> _BRANO FORNITO_
============

Il mio PD non è terrorizzato da chi ha idee ma da chi non ne ha mai avute e magari vive ancora di rendita su quelle degli altri.

Indecifrabile. Tranne per chi “vive di rendita”.

Il mio PD è quello che fanno gli elettori con le primarie e nella vita di tutti i giorni. È quello che insieme proveremo a fare anche alla Stazione Leopolda.

Qui, alla fine, non si può non essere d’accordo. E sinceri scattano 
gli auguri di buon lavoro e di buoni risultati. Qui, alla fine, 
è davvero difficile esprimere una qualche critica, e non me ne dispiace. 
Anzi, per finire, ho voglia di riconoscere a Renzi il merito grande 
di aver aperto, all’interno del PD, un nuovo sentiero 
per un nuovo agire politico, anche se…..
ma non è questa la sede. Solo un’osservazione: 
quello che fanno gli elettori con le primarie 
e nella vita di tutti i giorni” non è  solo il Suo PD, è il Pd di tutte/i, 
fino a diventare il Nostro (meglio: il Vostro) Pd.
Il PD, e ogni altro partito a democrazia interna, ad esclusione 
dei partiti con un padrone, non può mai essere di qualcuno, 
perché è opera collettiva di tutte/i.
O no?
Severo Laleo


mercoledì 26 ottobre 2011

Bossi e il manico di coltello tra le mani


E Bossi, 
dopo il viaggio a Bruxelles del socio in affari Silvio Berlusconi,  
da scaltro praticone dell’  ”arte-del-conflitto-per-trovar-la-quadra”,
fine imbroglione e naturale figlio di Roma Ladrona,  
insiste, nuovo Giucas Casella, nel dichiarare:
"Ha vinto il buon senso.
Si vota quando lo dico io, tengo il coltello dalla parte del manico".
E forte gonfia il petto, impostando la voce grossa,
perché  i suoi, sempre acuti, seguaci, Reguzzoni in testa,
sentano (fino a quando…?) tutta la potenza tagliente del Capo
e del suo coltello.
Ma a Bossi gliel’hanno detto che la legislatura,
a prescindere dal suo coltello,
è nelle mani degli aghi di un altro magnifico manovratore,
responsabile e pieno di valori italiani, Domenico Scilipoti,
siciliano del Sud?

============

> _DATI MOSTRATI_
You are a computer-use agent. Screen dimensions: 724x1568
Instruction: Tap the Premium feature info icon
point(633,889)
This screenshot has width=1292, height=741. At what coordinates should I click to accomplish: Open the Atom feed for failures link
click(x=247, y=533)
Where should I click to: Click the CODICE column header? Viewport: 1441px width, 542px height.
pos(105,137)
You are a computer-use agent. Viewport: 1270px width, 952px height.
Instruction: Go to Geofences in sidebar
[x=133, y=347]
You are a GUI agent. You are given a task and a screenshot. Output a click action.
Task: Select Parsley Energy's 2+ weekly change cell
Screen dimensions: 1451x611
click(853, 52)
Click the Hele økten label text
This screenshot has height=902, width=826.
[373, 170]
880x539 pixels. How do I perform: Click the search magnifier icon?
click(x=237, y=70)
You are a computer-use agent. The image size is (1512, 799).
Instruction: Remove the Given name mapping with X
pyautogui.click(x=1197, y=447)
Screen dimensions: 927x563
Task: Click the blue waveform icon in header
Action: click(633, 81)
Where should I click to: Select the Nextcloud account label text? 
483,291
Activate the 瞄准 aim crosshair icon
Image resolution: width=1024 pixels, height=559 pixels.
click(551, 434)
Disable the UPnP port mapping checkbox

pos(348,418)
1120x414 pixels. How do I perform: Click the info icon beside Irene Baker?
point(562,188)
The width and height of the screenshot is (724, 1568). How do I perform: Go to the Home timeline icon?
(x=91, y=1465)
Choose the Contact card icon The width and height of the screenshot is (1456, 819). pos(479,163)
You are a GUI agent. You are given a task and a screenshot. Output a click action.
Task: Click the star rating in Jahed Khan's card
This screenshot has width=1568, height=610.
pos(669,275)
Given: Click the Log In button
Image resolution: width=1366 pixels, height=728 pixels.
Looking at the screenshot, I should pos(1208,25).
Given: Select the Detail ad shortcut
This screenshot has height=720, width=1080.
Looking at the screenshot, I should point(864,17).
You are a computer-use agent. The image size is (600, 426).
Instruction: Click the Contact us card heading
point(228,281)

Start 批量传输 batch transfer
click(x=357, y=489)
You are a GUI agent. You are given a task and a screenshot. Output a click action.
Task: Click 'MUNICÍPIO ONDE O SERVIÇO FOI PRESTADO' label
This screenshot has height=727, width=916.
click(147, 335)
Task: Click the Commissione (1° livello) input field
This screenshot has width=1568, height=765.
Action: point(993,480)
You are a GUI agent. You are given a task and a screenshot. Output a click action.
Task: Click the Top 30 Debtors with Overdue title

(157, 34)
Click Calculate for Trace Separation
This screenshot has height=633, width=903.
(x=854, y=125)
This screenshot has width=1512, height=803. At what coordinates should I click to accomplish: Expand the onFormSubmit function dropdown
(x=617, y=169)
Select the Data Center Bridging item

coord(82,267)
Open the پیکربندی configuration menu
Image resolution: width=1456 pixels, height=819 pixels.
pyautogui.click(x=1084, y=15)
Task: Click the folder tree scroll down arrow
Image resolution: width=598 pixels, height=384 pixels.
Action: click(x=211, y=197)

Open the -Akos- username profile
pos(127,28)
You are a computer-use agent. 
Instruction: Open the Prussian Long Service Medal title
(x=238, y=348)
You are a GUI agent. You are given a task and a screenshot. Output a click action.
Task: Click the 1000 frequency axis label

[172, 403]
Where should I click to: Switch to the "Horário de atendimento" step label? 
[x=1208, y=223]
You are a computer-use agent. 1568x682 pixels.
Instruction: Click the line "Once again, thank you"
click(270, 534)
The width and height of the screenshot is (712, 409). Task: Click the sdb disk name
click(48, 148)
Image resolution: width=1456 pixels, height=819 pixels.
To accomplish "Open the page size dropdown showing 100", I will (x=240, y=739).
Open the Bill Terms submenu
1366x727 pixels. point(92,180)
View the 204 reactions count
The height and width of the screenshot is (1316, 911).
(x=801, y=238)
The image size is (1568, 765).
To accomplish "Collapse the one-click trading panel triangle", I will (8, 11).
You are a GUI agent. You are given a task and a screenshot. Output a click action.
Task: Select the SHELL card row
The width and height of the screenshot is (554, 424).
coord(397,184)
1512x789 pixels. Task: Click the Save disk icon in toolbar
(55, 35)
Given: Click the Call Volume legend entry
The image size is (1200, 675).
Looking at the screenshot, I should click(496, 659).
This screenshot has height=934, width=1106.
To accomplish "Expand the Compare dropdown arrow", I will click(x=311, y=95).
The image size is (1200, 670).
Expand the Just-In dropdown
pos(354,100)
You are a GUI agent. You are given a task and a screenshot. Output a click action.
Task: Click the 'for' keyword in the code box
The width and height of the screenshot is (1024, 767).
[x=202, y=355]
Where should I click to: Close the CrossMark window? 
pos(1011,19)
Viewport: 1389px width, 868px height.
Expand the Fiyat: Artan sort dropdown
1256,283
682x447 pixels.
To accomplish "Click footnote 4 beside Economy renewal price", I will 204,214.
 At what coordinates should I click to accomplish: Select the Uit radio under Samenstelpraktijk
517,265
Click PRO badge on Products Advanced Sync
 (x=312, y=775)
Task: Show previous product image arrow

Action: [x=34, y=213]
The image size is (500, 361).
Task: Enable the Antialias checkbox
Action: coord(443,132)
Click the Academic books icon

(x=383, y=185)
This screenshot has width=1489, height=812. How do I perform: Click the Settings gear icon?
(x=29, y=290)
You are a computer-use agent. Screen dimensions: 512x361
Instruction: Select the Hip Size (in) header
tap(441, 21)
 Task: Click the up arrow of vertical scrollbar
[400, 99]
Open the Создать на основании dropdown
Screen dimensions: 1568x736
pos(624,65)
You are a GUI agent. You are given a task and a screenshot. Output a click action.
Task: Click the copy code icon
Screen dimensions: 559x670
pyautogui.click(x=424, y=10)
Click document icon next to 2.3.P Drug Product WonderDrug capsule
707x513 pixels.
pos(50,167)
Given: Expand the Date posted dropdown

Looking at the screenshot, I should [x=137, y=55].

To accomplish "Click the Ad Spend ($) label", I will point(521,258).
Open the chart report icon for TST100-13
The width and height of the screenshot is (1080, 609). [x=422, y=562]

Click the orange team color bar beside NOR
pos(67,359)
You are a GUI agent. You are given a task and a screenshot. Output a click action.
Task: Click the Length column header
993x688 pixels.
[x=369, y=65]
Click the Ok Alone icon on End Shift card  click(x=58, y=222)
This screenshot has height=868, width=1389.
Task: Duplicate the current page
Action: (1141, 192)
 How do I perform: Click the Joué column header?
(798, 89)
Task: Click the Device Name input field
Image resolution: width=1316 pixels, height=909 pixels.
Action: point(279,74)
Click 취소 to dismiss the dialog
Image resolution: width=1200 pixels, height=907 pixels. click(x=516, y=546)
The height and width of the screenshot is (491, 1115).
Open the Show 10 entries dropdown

============

> _CONSEGNA_
Riscrivi la parte del brano compresa tra "Qui, alla fine, non" e "politico, anche se…..", inclusi, sostituendo "sentiero" con "percorso". Per svolgere l'esercizio non servono i dati.

> _SVOLGIMENTO_
Qui, alla fine, non si può non essere d’accordo. E sinceri scattano 
gli auguri di buon lavoro e di buoni risultati. Qui, alla fine, 
è davvero difficile esprimere una qualche critica, e non me ne dispiace. 
Anzi, per finire, ho voglia di riconoscere a Renzi il merito grande 
di aver aperto, all’interno del PD, un nuovo percorso 
per un nuovo agire politico, anche se…..